2.5 DTI DTI在多个方向上施加敏感梯度磁场来测量各个方向上的信号衰减量，同时对水分子扩散特征进行量化，获取不同状态下组织细微结构解剖变化和功能改变信息[34]。DTI目前常用的量化参数为部分各向异性分数（fractional anisotropy，FA）和表观扩散系数（ADC）。FA值的大小与扩散方向的异性程度呈正相关（FA=0～1）。而水分子的扩散只发生在胶原纤维排列的方向上，故FA值可用于评估关节软骨胶原纤维结构排列的方向。ADC值可反映不同方向水分子扩散的能力，ADC值越大，水分子扩散能力越强。
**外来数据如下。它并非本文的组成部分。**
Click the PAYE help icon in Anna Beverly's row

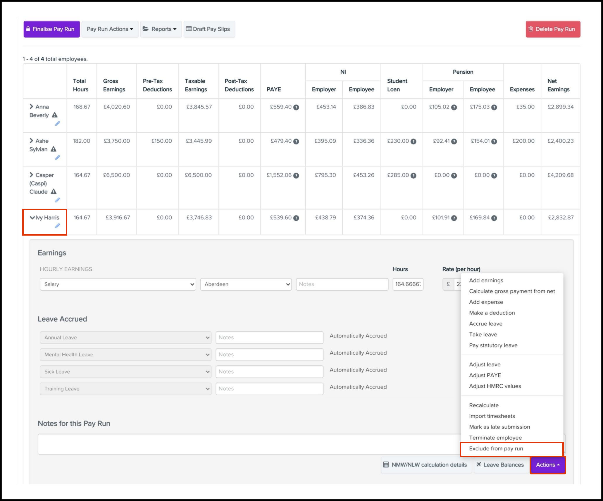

DTI的优势在于可以同时对蛋白多糖和胶原进行监测。国内已经有相关研究利用DTI技术证实适度的运动使软骨单位体积内蛋白多糖含量升高，胶原纤维各向同性增加，如崔等[35]采用DTI技术测量了在30 min慢跑运动前后关节软骨不同部位的FA值、ADC值及其变化率，探讨了DTI评估膝关节软骨生化改变的可行性，研究发现中等强度运动使膝关节软骨大部分区域的FA值升高、ADC值降低，DTI的FA值及ADC值能够客观反映关节软骨的微细结构变化，有效指导跑步爱好者合理进行跑步运动。另有研究[36]通过对健康志愿者中等跑步运动负荷前后行膝关节常规MRI和DTI检查发现，健康志愿者运动后膝关节软骨FA值增高、ADC值减低，且运动后膝关节软骨各区域FA值、ADC值变化存在差异，这提示软骨负重时受压缩的胶原纤维各向异性提高，且数值变化越大的软骨区域所承受的负荷量越大。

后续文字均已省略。